To find out how many times the mass media mentioned a DBMS, I can go to google.com and enter site:theregister.co.uk [DBMS name] -mozilla. Simply googling the DBMS name would fail because Google seems to become more inexact as numbers get bigger, and because “Ingres” and “Firebird” and “Drizzle” and “Cassandra” have alternative meanings that have nothing to do with databases.

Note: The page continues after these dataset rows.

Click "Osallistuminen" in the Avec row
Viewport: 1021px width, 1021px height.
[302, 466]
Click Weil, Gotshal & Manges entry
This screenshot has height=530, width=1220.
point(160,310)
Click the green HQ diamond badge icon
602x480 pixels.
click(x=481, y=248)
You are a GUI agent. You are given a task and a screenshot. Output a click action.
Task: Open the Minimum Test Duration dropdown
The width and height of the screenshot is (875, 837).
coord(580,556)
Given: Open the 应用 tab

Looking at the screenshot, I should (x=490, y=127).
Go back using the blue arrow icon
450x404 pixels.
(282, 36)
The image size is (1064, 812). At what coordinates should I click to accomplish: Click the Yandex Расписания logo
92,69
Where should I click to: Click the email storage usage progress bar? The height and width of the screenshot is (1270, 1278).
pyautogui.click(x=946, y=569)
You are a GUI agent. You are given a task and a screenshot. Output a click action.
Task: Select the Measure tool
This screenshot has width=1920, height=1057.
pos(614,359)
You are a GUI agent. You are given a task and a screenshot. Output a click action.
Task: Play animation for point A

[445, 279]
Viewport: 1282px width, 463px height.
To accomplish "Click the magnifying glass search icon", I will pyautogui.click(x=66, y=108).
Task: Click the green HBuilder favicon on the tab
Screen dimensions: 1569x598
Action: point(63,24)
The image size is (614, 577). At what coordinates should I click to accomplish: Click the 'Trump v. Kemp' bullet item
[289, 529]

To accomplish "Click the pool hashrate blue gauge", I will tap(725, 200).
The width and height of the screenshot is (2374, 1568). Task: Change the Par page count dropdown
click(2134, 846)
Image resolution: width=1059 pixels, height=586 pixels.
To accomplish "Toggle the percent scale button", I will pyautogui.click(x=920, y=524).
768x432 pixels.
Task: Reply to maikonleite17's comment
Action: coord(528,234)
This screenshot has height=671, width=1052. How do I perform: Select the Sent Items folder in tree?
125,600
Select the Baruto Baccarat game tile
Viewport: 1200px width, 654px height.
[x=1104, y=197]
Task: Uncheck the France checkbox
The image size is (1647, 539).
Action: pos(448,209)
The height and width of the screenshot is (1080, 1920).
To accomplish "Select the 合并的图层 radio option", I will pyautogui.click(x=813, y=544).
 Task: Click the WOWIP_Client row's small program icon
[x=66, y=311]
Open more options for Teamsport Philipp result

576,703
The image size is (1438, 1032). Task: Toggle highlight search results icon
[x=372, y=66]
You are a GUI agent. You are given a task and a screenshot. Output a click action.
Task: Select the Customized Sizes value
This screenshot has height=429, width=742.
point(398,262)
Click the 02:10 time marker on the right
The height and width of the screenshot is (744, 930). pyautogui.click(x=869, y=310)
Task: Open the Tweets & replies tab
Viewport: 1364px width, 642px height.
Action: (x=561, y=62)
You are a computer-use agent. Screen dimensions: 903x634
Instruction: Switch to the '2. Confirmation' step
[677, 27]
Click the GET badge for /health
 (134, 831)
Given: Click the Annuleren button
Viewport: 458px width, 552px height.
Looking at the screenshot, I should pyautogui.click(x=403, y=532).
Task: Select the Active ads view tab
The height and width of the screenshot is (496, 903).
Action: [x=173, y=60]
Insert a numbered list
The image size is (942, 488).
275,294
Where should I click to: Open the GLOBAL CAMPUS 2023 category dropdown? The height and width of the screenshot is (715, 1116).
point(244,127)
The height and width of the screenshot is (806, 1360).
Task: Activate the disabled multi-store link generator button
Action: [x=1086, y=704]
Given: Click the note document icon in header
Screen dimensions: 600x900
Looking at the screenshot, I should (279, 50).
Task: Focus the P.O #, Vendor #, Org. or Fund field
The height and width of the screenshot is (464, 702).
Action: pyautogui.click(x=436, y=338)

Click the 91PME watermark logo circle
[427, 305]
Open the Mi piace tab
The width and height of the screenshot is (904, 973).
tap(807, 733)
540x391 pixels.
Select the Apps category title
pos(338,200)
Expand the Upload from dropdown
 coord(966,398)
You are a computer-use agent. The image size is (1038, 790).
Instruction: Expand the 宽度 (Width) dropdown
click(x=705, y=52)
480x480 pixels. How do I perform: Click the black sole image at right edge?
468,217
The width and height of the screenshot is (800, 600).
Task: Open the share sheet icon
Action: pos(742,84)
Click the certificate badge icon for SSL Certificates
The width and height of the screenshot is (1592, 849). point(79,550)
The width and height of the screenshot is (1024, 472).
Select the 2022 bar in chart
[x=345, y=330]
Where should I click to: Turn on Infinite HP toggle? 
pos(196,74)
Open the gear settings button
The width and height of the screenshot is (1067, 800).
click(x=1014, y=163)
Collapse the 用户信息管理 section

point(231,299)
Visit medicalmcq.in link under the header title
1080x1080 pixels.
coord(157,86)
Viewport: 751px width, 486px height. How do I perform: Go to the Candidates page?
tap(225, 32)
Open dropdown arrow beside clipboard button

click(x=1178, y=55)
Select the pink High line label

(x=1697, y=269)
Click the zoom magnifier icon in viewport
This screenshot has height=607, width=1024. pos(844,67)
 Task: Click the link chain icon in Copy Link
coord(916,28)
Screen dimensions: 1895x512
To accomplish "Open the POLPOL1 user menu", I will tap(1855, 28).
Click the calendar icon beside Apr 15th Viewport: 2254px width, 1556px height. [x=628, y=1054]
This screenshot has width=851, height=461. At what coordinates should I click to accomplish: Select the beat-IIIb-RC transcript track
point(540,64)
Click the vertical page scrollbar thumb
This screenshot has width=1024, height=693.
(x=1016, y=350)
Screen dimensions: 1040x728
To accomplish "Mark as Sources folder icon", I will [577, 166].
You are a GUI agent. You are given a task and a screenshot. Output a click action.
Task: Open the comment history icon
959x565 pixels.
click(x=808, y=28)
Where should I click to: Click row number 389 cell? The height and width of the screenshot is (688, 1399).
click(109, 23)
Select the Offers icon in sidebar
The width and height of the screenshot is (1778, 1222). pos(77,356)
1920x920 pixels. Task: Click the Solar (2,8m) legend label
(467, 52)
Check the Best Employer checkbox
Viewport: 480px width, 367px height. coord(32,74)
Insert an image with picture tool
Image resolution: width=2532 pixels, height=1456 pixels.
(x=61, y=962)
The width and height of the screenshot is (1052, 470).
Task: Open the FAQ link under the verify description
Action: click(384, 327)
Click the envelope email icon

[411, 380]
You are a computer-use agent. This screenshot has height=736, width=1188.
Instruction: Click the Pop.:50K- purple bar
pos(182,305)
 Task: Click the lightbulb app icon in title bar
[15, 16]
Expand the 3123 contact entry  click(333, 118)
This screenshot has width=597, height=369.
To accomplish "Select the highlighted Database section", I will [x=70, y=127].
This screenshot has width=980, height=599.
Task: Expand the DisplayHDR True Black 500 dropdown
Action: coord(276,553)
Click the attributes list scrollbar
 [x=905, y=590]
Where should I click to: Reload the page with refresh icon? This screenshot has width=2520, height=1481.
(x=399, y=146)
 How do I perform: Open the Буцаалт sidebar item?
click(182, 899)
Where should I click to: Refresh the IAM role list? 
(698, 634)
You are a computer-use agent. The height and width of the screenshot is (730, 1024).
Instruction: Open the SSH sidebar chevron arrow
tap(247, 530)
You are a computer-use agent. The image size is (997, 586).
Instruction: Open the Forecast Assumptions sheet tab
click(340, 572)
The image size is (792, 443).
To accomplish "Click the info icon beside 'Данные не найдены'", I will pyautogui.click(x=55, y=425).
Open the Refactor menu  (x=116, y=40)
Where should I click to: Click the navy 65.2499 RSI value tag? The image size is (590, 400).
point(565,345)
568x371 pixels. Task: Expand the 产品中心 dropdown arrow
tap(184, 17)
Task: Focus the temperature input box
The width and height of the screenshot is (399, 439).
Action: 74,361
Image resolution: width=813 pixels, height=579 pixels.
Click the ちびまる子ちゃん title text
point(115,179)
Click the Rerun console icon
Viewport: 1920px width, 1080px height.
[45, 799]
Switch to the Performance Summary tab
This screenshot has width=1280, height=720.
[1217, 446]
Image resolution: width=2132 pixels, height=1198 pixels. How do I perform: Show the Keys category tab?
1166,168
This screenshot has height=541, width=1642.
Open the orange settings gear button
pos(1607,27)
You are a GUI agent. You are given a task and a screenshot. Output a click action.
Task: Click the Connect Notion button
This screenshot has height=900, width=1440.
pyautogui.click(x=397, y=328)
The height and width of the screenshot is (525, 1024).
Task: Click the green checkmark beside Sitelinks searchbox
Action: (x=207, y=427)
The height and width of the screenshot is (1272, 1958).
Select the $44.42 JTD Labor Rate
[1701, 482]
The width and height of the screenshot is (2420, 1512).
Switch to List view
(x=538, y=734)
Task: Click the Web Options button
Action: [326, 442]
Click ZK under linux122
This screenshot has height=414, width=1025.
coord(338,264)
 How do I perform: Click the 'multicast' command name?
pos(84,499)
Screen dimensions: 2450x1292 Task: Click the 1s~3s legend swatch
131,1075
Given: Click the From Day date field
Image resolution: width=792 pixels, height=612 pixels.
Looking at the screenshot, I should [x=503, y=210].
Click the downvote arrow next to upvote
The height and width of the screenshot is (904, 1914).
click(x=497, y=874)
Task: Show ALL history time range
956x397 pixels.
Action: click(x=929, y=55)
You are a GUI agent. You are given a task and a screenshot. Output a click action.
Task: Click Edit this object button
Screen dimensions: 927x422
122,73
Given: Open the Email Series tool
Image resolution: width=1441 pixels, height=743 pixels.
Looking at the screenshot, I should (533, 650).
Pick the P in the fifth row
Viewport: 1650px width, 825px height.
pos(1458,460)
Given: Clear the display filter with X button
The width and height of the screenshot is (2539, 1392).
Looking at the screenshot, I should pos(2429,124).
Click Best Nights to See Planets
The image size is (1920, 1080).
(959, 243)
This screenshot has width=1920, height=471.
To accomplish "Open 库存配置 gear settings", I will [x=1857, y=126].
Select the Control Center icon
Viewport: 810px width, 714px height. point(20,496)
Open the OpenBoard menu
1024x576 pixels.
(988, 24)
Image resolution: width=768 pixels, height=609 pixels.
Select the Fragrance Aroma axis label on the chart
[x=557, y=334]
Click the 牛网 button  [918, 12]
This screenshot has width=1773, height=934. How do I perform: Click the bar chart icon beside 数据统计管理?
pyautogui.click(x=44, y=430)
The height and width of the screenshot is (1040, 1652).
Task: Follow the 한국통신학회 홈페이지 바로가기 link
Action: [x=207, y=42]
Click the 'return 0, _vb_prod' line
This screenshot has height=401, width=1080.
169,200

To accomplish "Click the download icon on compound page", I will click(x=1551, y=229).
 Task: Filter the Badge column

So this term is more specific, it’s asking: how many times does search-term appear in The Register (in a non-Mozilla context)? For this purpose I’m positing that “the mass media” and the well-known medium “The Register” are synonymous terms.
third_most_popular_3

According to Ohloh

To find out how much activity an open-source project has, I can go to ohloh.net and look up the count of commits in the last year. (Ohloh “provides a single aggregate source of information about the world’s open source projects from over 5,000 repositories and forges including GitHub, SourceForge and Google Code, as well as open source foundation repositories including the Eclipse, Mozilla, Apache, and Linux.”) This method has been justly criticized, but is an indicator for developer enthusiasm. Again I am only showing the top ten, other than MySQL or PostgreSQL, for any kind of open-source DBMS.
third_most_popular_4

According to db-engines

An Austrian company named solid IT maintains a site named db-engines.com. On it there is “a list of DBMS ranked by their current popularity … updated monthly.” Their ranking is based on (a) Google and Bing hits, (b) Google Trends, (c) Stack Overflow and DBA Stack Exchange (counting the number of technical discussions), (d) indeed.com and simplyhired.com (counting the number of job offers), (e) LinkedIn (counting the number of people who mention the product in their profiles). In other words, none of their criteria match the criteria that I prefer. If one excludes closed-source and MySQL and PostgreSQL from their list, their top 10 hits are:
third_most_popular_5

Woe and alas. If their results had been similar to mine, despite their different criteria, then that might have validated both our methods. But they’re very different. I think that’s because my criteria are the only valid ones, but obviously I’m not the only evaluator.

According to the makers

“We believe that there are more copies of SQLite in use around the world than any other SQL database engine, and possibly all other SQL database engines combined.”
sqlite.org

“Mountain View, Calif. – February 8, 2012 – Couchbase, Inc. [is] the NoSQL market share leader …”
couchbase.com

“Firebird® is the universal open source database used by approximately 1 million of software developers worldwide.”
facebook.com/FirebirdSQL

“MongoDB is the leading NoSQL database, with significant adoption among the Fortune 500 and Global 500.”
mongodb.com

Announcing the finishers

MariaDB is in third place among the open-source SQL DBMSs, and would be third overall if we gave more weight to the numbers “according to Ohloh” and “according to The Register”. But MongoDB and Cassandra nose past it “according to Wikipedia”, and MongoDB is definitely the third-place finisher “according to db-engines”. The claim of SQLite is strongest “according to the makers”.

We have a photo finish, with a blurry camera.